Said to be the first of its kind in the world, the Hangzhou Court of the Internet also allows the entire legal process to take place online – from filing, submitting evidence and testimony, to the trial itself and the verdict – in efforts to promote the integration of the Internet and society.
According to the financial news site Caixin.com, the new court will hear six types of civil and administrative cases, including online intellectual property rights and e-commerce disputes.
The vice presiding judge of the court, Wang Jiangqiao, said it would improve efficiency by giving judges the power to check plaintiffs' indictments and defendants' replies without being constrained by time or space. He said litigants, too, would be able to watch or later retrieve cases using the platform.
The new court could be used to explore better Internet regulation, said Xiao Jianhua, a law professor at Beihang University, who added that it would drive innovation in the court system and likely expand its jurisdiction over time.

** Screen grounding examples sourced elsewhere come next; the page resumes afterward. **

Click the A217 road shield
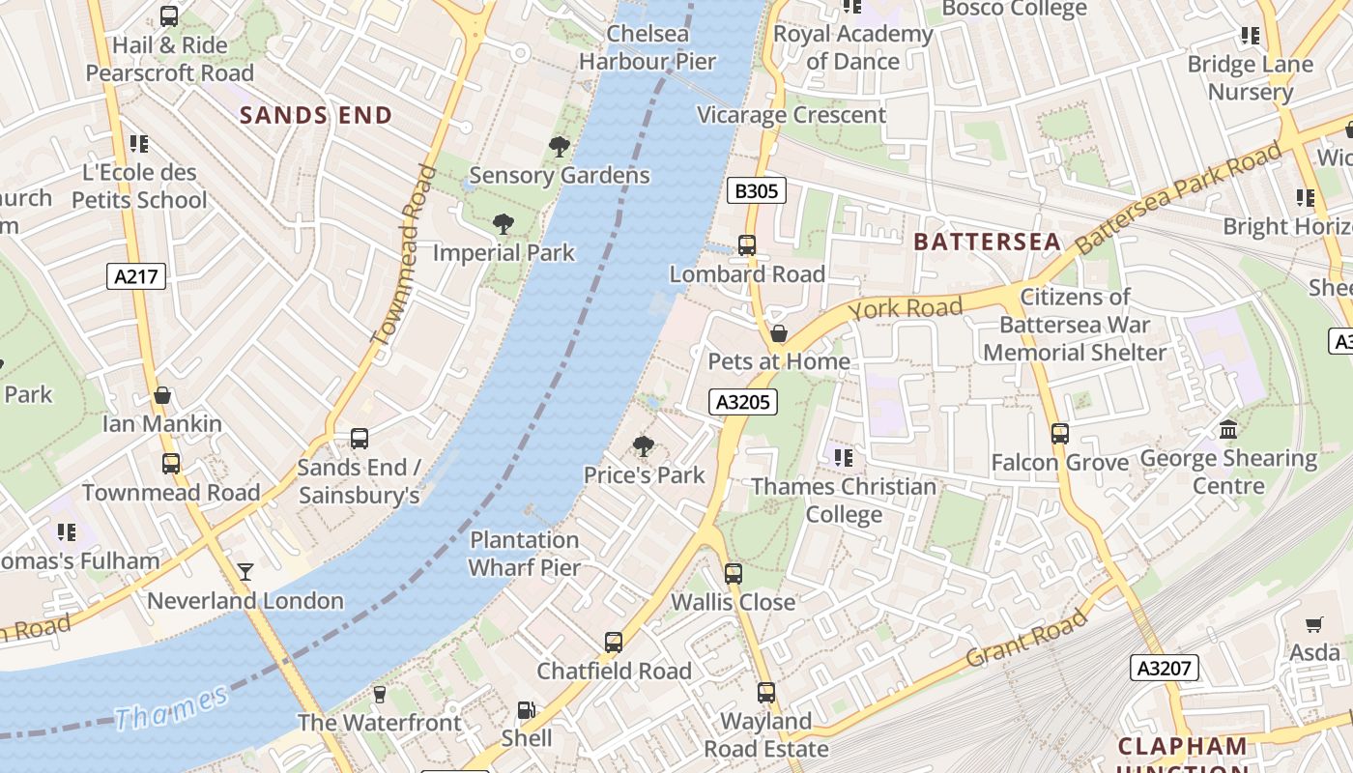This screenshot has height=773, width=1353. coord(136,277)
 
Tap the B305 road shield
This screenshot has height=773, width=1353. coord(756,190)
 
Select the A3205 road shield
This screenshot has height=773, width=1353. coord(743,402)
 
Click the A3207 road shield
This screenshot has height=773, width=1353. coord(1165,668)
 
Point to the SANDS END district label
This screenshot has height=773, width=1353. coord(316,116)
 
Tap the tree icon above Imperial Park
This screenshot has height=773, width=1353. coord(503,224)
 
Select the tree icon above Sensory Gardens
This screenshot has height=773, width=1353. coord(559,147)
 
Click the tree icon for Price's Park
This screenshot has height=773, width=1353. coord(643,445)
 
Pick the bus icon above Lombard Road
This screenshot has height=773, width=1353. coord(747,245)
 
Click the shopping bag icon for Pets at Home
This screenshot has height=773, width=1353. coord(779,333)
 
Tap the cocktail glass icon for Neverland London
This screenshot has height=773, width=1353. coord(245,572)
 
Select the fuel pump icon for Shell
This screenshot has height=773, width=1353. coord(526,710)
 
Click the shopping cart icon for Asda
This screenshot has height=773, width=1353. coord(1313,624)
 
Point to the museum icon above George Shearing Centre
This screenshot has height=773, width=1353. coord(1228,429)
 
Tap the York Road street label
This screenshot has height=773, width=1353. coord(906,309)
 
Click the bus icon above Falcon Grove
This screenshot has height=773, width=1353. coord(1059,434)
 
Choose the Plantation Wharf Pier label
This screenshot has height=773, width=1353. coord(525,554)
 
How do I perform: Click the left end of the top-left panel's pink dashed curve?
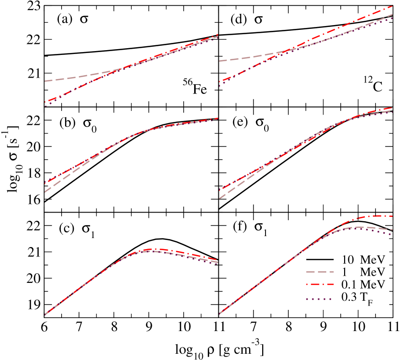[x=45, y=81]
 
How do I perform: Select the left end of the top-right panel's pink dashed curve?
[x=220, y=61]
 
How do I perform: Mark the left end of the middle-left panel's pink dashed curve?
[x=45, y=192]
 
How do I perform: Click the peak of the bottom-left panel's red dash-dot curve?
[x=153, y=249]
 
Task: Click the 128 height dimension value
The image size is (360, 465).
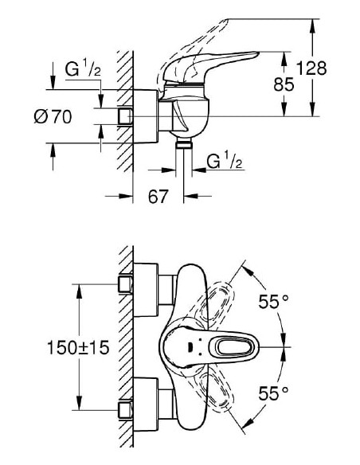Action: (x=311, y=68)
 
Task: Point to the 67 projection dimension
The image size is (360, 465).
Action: (x=158, y=195)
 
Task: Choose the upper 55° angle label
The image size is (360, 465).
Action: (x=272, y=302)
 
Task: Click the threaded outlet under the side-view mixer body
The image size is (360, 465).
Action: (x=184, y=143)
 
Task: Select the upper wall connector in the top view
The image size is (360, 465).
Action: (x=126, y=284)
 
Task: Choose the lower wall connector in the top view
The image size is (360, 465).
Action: (x=126, y=410)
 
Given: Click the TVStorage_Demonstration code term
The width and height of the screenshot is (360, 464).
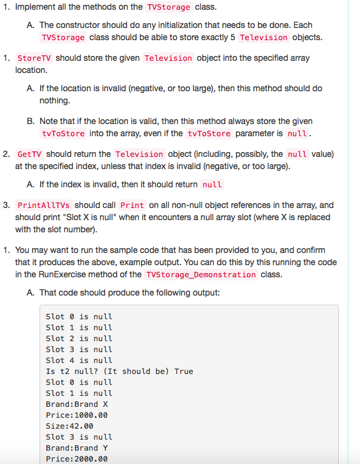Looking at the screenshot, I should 201,274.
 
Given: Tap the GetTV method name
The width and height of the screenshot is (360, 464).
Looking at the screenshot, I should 30,154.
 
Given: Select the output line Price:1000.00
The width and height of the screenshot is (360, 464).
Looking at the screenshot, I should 77,415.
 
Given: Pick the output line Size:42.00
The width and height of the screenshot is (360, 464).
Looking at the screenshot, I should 69,426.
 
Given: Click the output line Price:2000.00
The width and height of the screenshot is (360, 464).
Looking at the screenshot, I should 77,459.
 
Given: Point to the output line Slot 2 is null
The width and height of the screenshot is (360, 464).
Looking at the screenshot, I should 79,339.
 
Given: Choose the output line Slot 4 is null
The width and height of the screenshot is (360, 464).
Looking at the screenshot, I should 79,361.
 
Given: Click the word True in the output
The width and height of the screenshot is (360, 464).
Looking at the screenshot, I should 184,372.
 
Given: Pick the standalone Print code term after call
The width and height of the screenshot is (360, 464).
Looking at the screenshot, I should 133,206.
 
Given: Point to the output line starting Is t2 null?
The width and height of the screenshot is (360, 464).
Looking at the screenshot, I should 120,372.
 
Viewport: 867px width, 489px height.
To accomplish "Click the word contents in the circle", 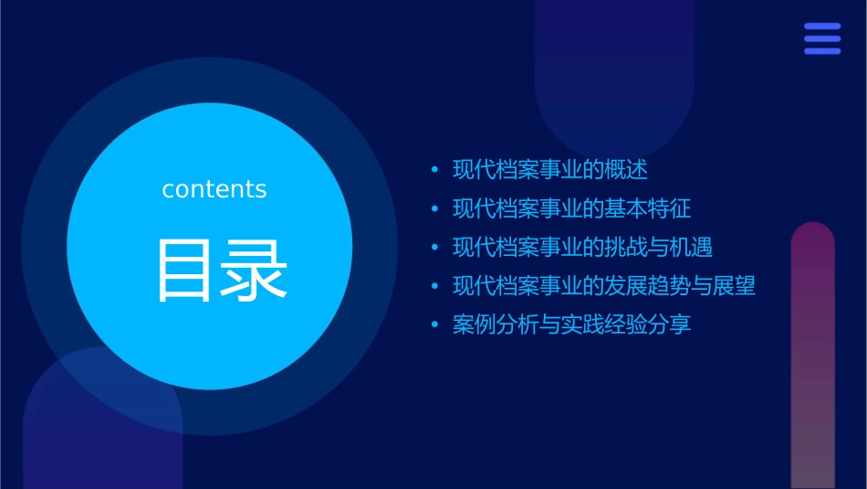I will click(214, 189).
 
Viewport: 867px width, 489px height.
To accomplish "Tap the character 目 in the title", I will click(186, 270).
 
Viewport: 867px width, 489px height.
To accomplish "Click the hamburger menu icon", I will click(822, 39).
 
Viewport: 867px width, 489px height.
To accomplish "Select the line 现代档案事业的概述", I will click(549, 170).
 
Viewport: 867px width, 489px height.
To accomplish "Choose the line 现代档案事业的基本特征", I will click(571, 209).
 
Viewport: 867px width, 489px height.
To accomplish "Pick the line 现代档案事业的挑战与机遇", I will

But Yu Zhigang, deputy president of the China University of Political Science and Law, warned it was not an appropriate model for tackling all cases, for instance criminal matters.
Chen Guomeng, president of the Higher People's Court of Zhejiang, said the rapid development of cyberspace had brought a commensurate increase in online disputes. A court that heard cases online was a good model that could be expanded across the country, he said.